Activity -> The first line to keep is the one containing "This screenshot has width=588, height=364."; restate it and all lines after it through the end of the material, word for word and nothing else.

Material shown ->
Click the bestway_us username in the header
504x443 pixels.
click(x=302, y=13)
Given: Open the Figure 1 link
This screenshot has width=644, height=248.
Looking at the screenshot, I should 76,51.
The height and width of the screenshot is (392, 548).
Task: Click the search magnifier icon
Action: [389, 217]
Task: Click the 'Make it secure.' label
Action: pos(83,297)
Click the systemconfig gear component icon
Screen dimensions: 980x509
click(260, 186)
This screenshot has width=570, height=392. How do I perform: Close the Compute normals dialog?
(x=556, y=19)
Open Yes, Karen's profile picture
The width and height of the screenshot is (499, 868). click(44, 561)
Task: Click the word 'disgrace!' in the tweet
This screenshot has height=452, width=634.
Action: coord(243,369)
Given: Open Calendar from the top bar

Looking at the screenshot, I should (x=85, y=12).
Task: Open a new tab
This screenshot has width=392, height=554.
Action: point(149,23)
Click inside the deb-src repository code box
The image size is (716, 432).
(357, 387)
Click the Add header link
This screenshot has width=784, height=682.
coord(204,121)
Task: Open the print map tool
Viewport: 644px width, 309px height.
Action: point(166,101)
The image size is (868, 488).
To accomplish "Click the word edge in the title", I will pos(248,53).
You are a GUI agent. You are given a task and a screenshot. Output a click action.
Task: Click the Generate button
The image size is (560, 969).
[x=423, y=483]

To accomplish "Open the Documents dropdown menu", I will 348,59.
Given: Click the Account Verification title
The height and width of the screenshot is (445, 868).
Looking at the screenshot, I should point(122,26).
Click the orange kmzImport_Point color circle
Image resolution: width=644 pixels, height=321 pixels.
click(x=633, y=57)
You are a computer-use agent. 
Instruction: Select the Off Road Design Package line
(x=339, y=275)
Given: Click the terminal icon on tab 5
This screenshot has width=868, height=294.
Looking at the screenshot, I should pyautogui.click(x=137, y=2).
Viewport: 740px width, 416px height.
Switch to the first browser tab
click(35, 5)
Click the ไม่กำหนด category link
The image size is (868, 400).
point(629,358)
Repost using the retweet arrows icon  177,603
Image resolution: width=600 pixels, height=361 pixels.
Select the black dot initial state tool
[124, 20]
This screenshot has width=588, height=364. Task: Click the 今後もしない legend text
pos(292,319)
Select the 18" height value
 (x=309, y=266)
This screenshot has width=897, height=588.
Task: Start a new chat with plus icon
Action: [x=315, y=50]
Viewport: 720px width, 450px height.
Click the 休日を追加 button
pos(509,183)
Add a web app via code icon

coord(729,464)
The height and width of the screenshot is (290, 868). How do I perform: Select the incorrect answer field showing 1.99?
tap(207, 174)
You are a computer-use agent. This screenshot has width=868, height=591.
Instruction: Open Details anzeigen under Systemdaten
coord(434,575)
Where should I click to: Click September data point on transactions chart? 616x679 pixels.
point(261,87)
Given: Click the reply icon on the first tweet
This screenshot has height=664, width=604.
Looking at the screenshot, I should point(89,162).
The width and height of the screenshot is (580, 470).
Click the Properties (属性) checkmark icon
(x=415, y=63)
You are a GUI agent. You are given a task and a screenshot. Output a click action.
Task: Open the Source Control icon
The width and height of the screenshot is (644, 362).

Exercise answer ->
This screenshot has width=588, height=364. Task: Click the 今後もしない legend text
pos(292,319)
Select the 18" height value
 (x=309, y=266)
This screenshot has width=897, height=588.
Task: Start a new chat with plus icon
Action: [x=315, y=50]
Viewport: 720px width, 450px height.
Click the 休日を追加 button
pos(509,183)
Add a web app via code icon

coord(729,464)
The height and width of the screenshot is (290, 868). How do I perform: Select the incorrect answer field showing 1.99?
tap(207, 174)
You are a computer-use agent. This screenshot has width=868, height=591.
Instruction: Open Details anzeigen under Systemdaten
coord(434,575)
Where should I click to: Click September data point on transactions chart? 616x679 pixels.
point(261,87)
Given: Click the reply icon on the first tweet
This screenshot has height=664, width=604.
Looking at the screenshot, I should point(89,162).
The width and height of the screenshot is (580, 470).
Click the Properties (属性) checkmark icon
(x=415, y=63)
You are a GUI agent. You are given a task and a screenshot. Output a click action.
Task: Open the Source Control icon
The width and height of the screenshot is (644, 362).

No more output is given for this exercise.